▶ Material for the task

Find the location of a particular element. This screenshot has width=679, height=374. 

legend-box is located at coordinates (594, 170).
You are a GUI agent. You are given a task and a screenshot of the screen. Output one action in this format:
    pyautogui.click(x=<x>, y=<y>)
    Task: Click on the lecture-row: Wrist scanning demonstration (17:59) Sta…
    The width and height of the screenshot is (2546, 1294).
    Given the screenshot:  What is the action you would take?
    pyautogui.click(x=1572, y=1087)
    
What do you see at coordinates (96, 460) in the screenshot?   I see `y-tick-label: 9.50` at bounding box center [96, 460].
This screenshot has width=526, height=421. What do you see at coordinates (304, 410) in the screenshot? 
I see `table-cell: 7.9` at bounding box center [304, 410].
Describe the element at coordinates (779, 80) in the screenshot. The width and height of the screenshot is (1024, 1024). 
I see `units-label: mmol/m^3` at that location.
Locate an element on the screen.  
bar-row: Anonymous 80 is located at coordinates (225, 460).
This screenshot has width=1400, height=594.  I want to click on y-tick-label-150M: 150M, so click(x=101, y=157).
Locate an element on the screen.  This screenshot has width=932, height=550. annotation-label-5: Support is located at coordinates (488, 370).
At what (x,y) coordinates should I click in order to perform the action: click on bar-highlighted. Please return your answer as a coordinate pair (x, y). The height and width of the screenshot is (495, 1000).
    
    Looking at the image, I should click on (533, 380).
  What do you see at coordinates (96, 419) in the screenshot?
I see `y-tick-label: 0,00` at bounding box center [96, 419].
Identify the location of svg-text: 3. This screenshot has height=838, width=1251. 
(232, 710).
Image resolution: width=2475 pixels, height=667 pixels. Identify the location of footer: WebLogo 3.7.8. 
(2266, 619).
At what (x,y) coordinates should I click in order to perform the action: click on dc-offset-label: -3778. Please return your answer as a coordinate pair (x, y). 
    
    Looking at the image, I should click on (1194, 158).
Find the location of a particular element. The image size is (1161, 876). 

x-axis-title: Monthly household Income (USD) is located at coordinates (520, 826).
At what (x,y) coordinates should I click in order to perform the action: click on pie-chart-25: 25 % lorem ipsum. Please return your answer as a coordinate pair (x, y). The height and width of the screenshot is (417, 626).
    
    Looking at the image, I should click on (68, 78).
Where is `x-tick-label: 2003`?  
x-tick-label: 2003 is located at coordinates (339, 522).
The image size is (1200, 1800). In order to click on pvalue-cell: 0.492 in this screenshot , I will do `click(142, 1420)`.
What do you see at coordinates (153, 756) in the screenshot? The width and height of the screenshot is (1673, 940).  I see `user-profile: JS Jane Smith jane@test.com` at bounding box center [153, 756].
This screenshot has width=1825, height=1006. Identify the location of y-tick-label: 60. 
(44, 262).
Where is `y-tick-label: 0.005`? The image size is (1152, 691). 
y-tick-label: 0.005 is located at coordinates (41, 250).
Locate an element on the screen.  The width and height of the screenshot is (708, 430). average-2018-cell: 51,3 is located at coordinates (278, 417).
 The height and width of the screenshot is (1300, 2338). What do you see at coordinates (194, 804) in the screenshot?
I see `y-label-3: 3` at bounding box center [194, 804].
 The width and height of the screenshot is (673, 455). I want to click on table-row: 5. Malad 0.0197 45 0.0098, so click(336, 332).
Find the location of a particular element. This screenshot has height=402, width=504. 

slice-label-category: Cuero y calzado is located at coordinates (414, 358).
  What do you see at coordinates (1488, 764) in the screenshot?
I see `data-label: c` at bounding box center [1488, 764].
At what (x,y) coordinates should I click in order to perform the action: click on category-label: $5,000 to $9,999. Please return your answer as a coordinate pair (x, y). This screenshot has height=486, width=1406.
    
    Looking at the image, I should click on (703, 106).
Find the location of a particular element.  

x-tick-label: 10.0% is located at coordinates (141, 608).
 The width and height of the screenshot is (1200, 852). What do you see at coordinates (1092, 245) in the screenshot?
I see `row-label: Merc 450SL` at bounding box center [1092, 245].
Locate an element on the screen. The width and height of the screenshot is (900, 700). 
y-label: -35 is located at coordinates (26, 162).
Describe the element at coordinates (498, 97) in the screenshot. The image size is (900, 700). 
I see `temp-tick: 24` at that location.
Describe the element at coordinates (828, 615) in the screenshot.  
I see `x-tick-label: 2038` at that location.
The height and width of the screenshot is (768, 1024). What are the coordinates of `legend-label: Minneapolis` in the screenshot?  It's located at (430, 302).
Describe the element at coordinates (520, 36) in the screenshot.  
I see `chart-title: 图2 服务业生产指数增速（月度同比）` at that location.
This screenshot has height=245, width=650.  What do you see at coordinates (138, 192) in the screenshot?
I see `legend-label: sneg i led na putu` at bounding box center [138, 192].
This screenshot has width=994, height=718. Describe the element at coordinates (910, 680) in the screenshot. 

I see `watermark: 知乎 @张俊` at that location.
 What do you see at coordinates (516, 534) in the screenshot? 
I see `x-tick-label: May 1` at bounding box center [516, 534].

▶ What to work on
Can you convert the entries above, from their first line up to and including the line containing "legend-box is located", into a JSON list of strings with one string per line and blank lines left out?

▶ Exercise response
[
  "Find the location of a particular element. This screenshot has width=679, height=374. ",
  "legend-box is located at coordinates (594, 170)."
]